**Goal 1:**
In the messages about students and literary web sites, list everything the American Branch of the Richard III Society says it maintains on its web site.

**Extract to read:**

Not too easily, I'm sure. And I am doubtful of the ultimate mating of
TV and the WWW. Sure, you and I will rumage through the place just like
it was the library, but how do we involve the students? Will we make
our next educational presentation platform (the computer) more like TV
or can we force the platform to be more akin to Ficino's Neo-Platonic
Academy?
Regards,
Mark Gardner
--[2]----------------------------------------------------------------
Date: Wed, 2 Apr 1997 13:51:22 -0500 (EST)
From: Laura Blanchard <lblancha@pobox.upenn.edu>
Subject: Re: 10.0824 times & standards
My experience with student queries to the web site I maintain may be
instructive:
I run the web site for the American Branch of the Richard III Society
(http://www.r3.org/). We maintain an online hypertext edition of
Shakespeare's play, online editions of many primary sources, introductory
essays on Richard III in history and drama, bibliography on a variety of
related topics, and links to other medieval studies and Shakespeare sites.
With the release or rediscovery of three film versions of the Shakespare
play in 1996, Richard III became an especially popular topic for study.
Each day I received at least one request for research assistant from a
student -- most of them from more-or-less conscientious students who
still had not found the materials on our site to help them. Every so
often I would get an e-mail that was patently a re-keyboarding of a study
assignment ("please explain the theme for each scene in Act IV"). I would
answer the questions appropriately.
A few weeks ago I installed a feedback button on our "Learning Resources"
page, accompanied by language to the effect of "If you are a student and
you still cannot find the appropriate material after checking our
<link>online library</link> and our <link>bibliographies</link>, send us
an e-mail and we'll see if we can direct you to the appropriate
resources." The volume of inquiries has slowed to a trickle -- from the
students who have a real stumper of a question, and from the occasional
brazen shirker who still wants us to do his/her homework.
>From this personal experience I infer that most students just needed a
little nudge in the right direction.
Regards,
Laura Blanchard
lblancha@pobox.upenn.edu
--[3]----------------------------------------------------------------
Date: Tue, 01 Apr 1997 15:04:02 -0800 (PST)
From: Richard Bear <RBEAR@OREGON.UOREGON.EDU>
Subject: Re: 10.0824 times & standards
Re whether people are finding literary/humanistic web sites, the Edmund
Spenser Home Page got 5800 hits (as a site, not all on one page) during the
first ten days of this year. The average seems to be four pages per user,
which extrapolated over the year would mean, what, 52,200 readers? I didn't
think there were that many readers of these works left in the world. *Somebody*
is using this stuff, and knows how to navigate through it as well...
Richard Bear
rbear@oregon.uoregon.edu
http://darkwing.uoregon.edu/~rbear/
--[4]----------------------------------------------------------------
Date: Tue, 1 Apr 1997 19:15:31 -0500 (EST)

(Dataset excerpt)

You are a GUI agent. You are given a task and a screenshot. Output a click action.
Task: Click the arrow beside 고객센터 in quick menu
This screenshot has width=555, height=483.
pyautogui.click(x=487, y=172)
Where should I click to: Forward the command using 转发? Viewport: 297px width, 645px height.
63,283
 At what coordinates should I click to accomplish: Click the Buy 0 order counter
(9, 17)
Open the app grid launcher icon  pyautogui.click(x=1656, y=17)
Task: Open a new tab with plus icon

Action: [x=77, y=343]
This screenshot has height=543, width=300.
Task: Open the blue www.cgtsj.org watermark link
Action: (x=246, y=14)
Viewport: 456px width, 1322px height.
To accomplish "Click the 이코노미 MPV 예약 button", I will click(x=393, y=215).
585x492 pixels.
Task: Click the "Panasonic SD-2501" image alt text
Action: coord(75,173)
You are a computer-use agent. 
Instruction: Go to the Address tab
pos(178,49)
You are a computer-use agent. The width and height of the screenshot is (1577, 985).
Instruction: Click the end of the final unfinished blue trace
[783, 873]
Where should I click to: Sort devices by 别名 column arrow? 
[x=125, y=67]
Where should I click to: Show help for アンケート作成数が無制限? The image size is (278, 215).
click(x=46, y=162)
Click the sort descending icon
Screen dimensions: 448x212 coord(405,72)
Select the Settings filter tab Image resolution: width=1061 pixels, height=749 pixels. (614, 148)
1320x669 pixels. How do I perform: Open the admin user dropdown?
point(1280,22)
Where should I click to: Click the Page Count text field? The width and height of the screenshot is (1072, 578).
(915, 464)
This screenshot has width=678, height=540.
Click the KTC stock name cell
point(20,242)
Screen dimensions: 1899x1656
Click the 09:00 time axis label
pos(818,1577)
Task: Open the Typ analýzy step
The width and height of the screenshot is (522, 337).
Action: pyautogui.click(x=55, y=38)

**Goal 2:**
Turn the records, from the line with "At what coordinates" through the end of the records, into a Markdown table with the columns Row and Line. Leave out blank lines.

**Full output 1:**
- An online hypertext edition of Shakespeare's play
- Online editions of many primary sources
- Introductory essays on Richard III in history and drama
- Bibliography on a variety of related topics
- Links to other medieval studies and Shakespeare sites

**Full output 2:**
| Row | Line |
|---|---|
| 1 |  At what coordinates should I click to accomplish: Click the Buy 0 order counter |
| 2 | (9, 17) |
| 3 | Open the app grid launcher icon  pyautogui.click(x=1656, y=17) |
| 4 | Task: Open a new tab with plus icon |
| 5 | Action: [x=77, y=343] |
| 6 | This screenshot has height=543, width=300. |
| 7 | Task: Open the blue www.cgtsj.org watermark link |
| 8 | Action: (x=246, y=14) |
| 9 | Viewport: 456px width, 1322px height. |
| 10 | To accomplish "Click the 이코노미 MPV 예약 button", I will click(x=393, y=215). |
| 11 | 585x492 pixels. |
| 12 | Task: Click the "Panasonic SD-2501" image alt text |
| 13 | Action: coord(75,173) |
| 14 | You are a computer-use agent.  |
| 15 | Instruction: Go to the Address tab |
| 16 | pos(178,49) |
| 17 | You are a computer-use agent. The width and height of the screenshot is (1577, 985). |
| 18 | Instruction: Click the end of the final unfinished blue trace |
| 19 | [783, 873] |
| 20 | Where should I click to: Sort devices by 别名 column arrow?  |
| 21 | [x=125, y=67] |
| 22 | Where should I click to: Show help for アンケート作成数が無制限? The image size is (278, 215). |
| 23 | click(x=46, y=162) |
| 24 | Click the sort descending icon |
| 25 | Screen dimensions: 448x212 coord(405,72) |
| 26 | Select the Settings filter tab Image resolution: width=1061 pixels, height=749 pixels. (614, 148) |
| 27 | 1320x669 pixels. How do I perform: Open the admin user dropdown? |
| 28 | point(1280,22) |
| 29 | Where should I click to: Click the Page Count text field? The width and height of the screenshot is (1072, 578). |
| 30 | (915, 464) |
| 31 | This screenshot has width=678, height=540. |
| 32 | Click the KTC stock name cell |
| 33 | point(20,242) |
| 34 | Screen dimensions: 1899x1656 |
| 35 | Click the 09:00 time axis label |
| 36 | pos(818,1577) |
| 37 | Task: Open the Typ analýzy step |
| 38 | The width and height of the screenshot is (522, 337). |
| 39 | Action: pyautogui.click(x=55, y=38) |